MaMilManeras por BabyDove

Florecita rockera

El otro día Nani me mandó una foto de Luisa y se me vinieron dos imágenes a la cabeza como un flash. Dos imágenes de mi adolescencia, casi infancia, cuando conocí y me hice adicto al rock (y a la música en general, pero entré por ahí).

Una es la re mega archi famosa foto de Jim Morrison de Joel Brodsky en la que el Rey Lagarto aparece sin remera y con sus brazos abiertos; seguro la vieron mil veces en miles de remeras (paradójicamente).
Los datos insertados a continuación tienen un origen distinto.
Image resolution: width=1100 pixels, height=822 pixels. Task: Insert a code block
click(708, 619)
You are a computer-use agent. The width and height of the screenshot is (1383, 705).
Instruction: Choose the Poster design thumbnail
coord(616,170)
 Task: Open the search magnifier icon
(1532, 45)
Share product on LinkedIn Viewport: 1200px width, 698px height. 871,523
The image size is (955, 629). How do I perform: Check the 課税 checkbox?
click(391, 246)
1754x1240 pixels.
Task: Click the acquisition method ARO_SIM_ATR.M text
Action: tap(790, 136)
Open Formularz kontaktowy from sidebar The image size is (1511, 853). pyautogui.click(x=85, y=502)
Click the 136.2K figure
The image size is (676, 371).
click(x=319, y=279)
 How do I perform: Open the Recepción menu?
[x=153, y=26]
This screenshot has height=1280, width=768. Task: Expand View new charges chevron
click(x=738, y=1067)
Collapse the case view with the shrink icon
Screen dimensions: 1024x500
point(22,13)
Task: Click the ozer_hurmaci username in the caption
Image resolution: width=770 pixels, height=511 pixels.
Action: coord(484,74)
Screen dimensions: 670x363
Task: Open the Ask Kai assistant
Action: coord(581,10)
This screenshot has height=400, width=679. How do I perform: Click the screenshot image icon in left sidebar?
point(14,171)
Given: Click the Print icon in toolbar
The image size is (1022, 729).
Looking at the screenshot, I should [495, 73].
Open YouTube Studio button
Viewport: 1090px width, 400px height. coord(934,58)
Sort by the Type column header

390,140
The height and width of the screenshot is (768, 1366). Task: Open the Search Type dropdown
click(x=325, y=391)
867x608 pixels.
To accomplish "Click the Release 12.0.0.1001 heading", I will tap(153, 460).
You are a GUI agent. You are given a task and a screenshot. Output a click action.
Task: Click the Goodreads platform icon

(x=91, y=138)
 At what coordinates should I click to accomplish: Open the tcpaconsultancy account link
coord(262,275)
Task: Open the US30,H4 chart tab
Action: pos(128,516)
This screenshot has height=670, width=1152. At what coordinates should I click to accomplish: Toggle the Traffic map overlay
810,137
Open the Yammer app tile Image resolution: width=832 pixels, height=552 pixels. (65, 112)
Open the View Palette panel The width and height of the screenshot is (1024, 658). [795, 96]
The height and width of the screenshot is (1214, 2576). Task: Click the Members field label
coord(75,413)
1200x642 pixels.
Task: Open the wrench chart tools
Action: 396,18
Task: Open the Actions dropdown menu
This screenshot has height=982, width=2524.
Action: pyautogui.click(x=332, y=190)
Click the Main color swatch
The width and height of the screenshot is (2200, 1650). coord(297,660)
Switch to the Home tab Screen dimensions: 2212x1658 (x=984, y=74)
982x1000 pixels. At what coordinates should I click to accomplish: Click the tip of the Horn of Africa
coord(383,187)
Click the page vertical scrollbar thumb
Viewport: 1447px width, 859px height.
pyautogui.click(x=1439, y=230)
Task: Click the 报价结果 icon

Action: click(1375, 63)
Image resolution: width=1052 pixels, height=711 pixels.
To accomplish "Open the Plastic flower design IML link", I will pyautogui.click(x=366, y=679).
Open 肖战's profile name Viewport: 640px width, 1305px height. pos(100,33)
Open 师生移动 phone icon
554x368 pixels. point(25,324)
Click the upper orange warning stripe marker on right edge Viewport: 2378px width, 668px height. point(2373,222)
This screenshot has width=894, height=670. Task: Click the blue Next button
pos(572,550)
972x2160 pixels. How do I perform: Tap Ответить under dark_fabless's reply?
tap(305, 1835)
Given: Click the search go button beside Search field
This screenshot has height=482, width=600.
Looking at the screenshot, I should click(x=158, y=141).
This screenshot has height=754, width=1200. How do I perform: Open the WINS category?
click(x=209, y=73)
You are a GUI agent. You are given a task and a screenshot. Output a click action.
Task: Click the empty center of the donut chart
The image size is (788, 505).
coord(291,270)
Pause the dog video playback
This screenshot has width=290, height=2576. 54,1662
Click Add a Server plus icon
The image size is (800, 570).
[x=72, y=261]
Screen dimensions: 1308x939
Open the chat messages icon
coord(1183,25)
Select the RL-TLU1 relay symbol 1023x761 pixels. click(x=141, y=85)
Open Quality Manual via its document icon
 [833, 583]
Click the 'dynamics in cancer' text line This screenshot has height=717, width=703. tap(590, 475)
La otra es una de Kurt Cobain. O sea, no UNA específicamente, sino alguna en la que se lucieran sus pelos rubios, de un largo muy similar al que Luisa tiene ahora; proporcionalmente, claro.

Más allá de que obviamente piré con esa foto por mi fanatismo, piré porque a Luisa le está encantando la música y, entonces, esa similitud doble fue como un shock. Obvio que me pone re feliz y ojalá le dure; pero me sorprende muchísimo lo que le gusta y la disfruta y la “facilidad”, digamos, que tiene para la misma.

Hará un mes, sin ir más lejos, que escucho a mi padre cantándole una melodía archi conocida (“Campanero”, googléeanla) y al toque escucho a Luisa repetir la melodía. Me llamó mucho la atención y le pregunté a mi padre si ya se la había cantado antes; me dijo que no, lo cual acrecentó mi sorpresa. Si bien es una melodía sencilla, no dejaba de ser la primera vez que la escuchaba.

Lo que más me deja de cara es que nunca hicimos nada específico porque le guste particularmente. Siempre lo quise, pero siempre quise más no condicionarla; que si lo iba a hacer, que si le iba a gustar, fuera porque lo sentía.

Obvio, siempre hay música, instrumentos y discos y cualquier oportunidad es genial para escuchar música y cantar. Y se ve que eso le prendió, porque le FASCINA cantar. Funciona para cuando está contenta, para cuando está enojada, para cuando está aburrida, para todo. Es común estar en un cuarto diferente a ella y escucharla entonar alguna canción.

Siempre son momentos súper tiernos y divertidos, esos de los que nos miramos y nos derretimos a la distancia.

De hecho es GENIAL, cuando se enoja por algo (lo que se hereda no se roba…), siempre tratamos de “sacarla” de esos momentos cantando. Entonces empezamos a cantarle cualquier canción y ella va diciendo “no”, “no”, “no”, como si fuéramos una rockola que va pasando canciones hasta que uno le gusta. Obviamente, es un momento tan divertido que ella termina riéndose con nosotros y termina funcionando: el enojo se va.

Qué ocurrirá con su vida y su faceta musical, obviamente no lo sabe nadie. Lo único que espero desde lo más profundo de mi ser es que lo disfrute, obviamente; que el entorno y la historia que la precede, fuertemente cargada de música y musicalidad no le signifique una carga sino un refugio, un mundo sin límites que le funcione para lo que necesite.

Porque la música, lo que tiene, es eso: sirve para todo.